Last night I found out that I lost an individual who meant alot to me. When Passionfruit told me that one of my dearest, longest friends had died I was completely shocked. I had just done a Google search on him not more than two months ago. I never even gleaned from that information that he had moved so very far away.
Now I live with regret and sorrow. Of things I should have said and things I should have apologized for to him. The last time I saw him I was not the most pleasant individual to be around. I was in a situation where I was uncomfortable and felt threatened. Unfortunately I fear I may have offended and hurt him.

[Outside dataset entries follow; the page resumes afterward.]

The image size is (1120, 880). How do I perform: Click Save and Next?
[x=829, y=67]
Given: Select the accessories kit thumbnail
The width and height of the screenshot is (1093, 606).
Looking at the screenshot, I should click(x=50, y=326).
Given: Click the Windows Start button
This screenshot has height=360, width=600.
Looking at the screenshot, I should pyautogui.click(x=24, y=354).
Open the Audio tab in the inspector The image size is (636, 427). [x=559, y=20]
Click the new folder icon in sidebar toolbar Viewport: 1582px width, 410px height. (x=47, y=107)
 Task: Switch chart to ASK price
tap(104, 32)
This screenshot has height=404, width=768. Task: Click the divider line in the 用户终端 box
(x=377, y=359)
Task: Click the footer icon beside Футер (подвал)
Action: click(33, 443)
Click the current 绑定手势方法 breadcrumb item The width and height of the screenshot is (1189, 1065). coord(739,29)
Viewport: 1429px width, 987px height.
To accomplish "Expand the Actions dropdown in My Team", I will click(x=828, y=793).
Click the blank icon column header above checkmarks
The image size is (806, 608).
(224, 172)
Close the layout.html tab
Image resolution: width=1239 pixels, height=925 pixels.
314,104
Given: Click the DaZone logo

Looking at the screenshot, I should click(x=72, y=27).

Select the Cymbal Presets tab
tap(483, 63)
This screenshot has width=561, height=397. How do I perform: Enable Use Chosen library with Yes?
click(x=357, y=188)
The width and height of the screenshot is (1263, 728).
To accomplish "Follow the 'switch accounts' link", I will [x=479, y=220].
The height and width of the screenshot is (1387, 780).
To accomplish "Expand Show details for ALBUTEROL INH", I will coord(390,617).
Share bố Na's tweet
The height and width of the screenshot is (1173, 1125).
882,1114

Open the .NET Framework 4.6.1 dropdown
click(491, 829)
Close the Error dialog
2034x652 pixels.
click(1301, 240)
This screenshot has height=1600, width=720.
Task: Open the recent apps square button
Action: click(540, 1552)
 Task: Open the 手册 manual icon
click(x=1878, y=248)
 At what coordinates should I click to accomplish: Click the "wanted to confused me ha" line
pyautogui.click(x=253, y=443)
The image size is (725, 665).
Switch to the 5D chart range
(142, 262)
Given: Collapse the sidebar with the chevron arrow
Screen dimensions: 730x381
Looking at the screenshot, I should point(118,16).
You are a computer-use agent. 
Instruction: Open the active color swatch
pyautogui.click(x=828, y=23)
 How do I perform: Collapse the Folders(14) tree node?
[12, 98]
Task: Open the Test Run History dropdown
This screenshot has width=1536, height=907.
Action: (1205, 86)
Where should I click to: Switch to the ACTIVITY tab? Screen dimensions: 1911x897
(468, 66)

Alan Joseph Wormser was one of my best friends in all the world. I knew him ever since the early 80s. I was a young teenager. I remember I had such a crush on him! He probably knew it but was kind enough to ignore the silly puppy love of a teen.
As the years progresssed that puppy love turned into a profound friendship. Though we didn't see each other frequently over the years when we did get together it was like we had never been apart. One of the highest complements I've ever received in my life was from Alan. Alan told me about ten years ago that I was someone he never wanted to loose contact with.
Unfortunately in the end we did lose contact with one another. I can't help but keep going back to 1999 and wondering whether through my self-centeredness and self-absorbtion I destroyed one of the most important relationships I ever had in my life.
I can only hope that Alan didn't hold my behavior against me.